> [WHAT NEEDS TO BE DONE] The answer is to be the lines below that lie between the line holding "Viewport: 1311px width, 487px height." and the line holding "Instruction: Select the", inclusive, transcribed exactly and free of pictures.

> [PROVIDED DATA]
###

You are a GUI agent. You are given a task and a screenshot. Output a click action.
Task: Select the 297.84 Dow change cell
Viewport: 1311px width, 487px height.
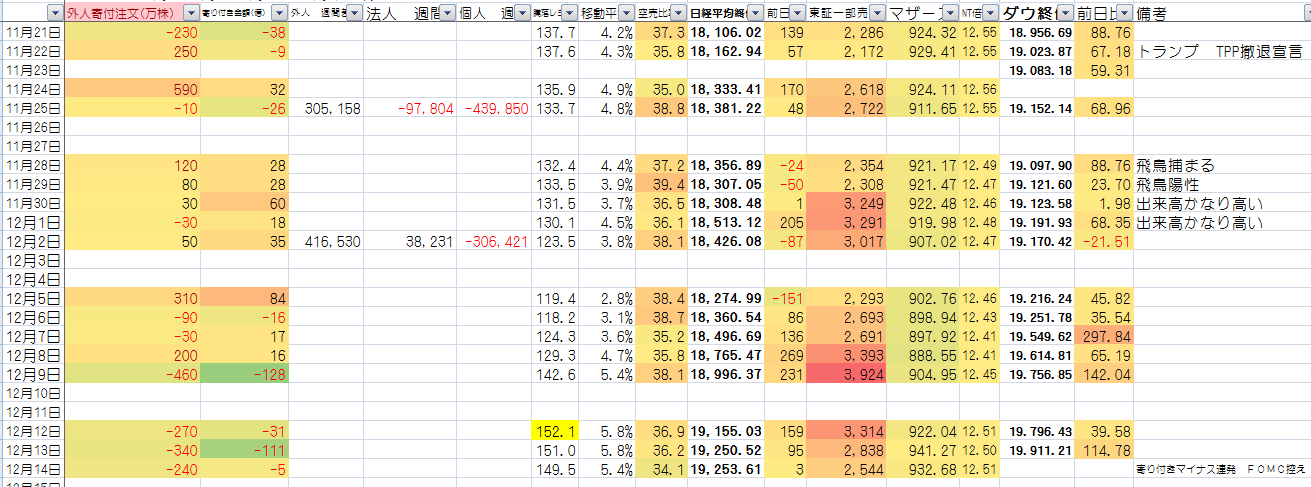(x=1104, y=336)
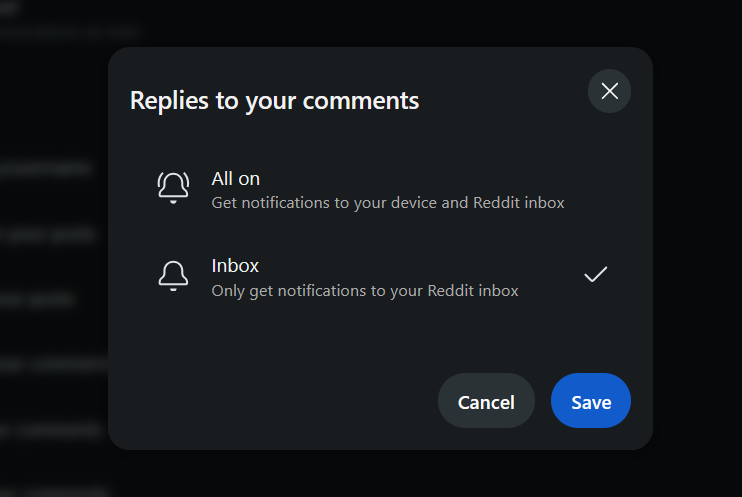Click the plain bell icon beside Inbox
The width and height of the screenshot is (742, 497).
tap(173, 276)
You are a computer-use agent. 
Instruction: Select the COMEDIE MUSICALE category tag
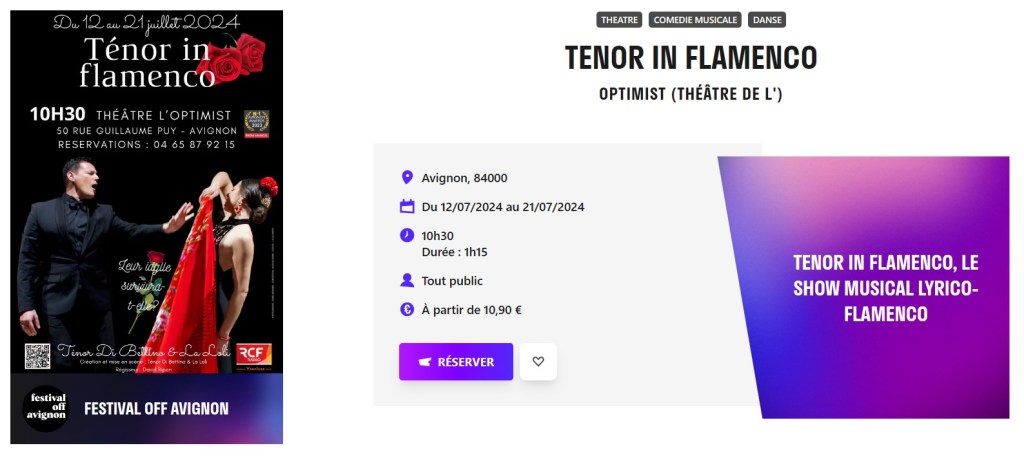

###

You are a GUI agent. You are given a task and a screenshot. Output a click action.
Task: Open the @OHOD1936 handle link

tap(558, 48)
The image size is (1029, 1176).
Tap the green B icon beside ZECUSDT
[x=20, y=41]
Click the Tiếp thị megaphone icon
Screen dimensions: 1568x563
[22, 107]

###

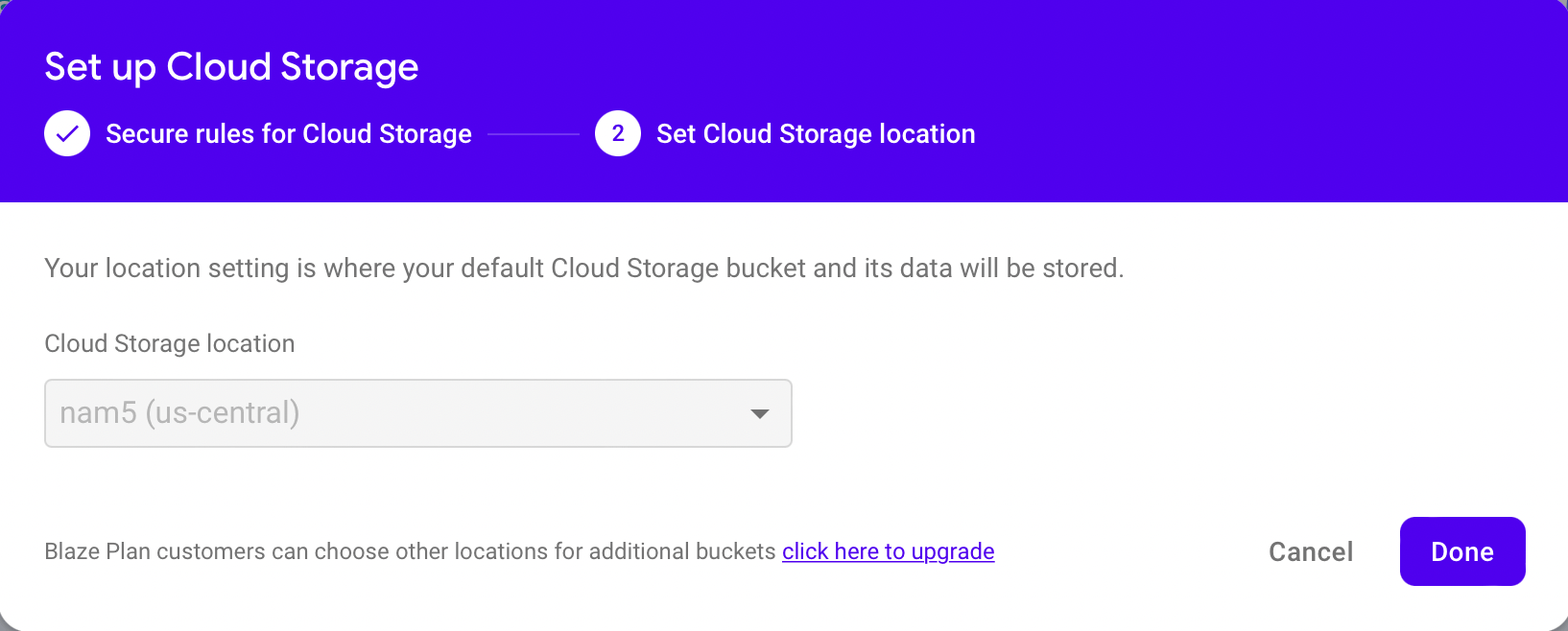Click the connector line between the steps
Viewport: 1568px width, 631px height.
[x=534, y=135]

###

> [ANSWER TO THE EXERCISE]
Viewport: 1311px width, 487px height.
(x=1104, y=336)
Click the plain bell icon beside Inbox
The width and height of the screenshot is (742, 497).
tap(173, 276)
You are a computer-use agent. 
Instruction: Select the COMEDIE MUSICALE category tag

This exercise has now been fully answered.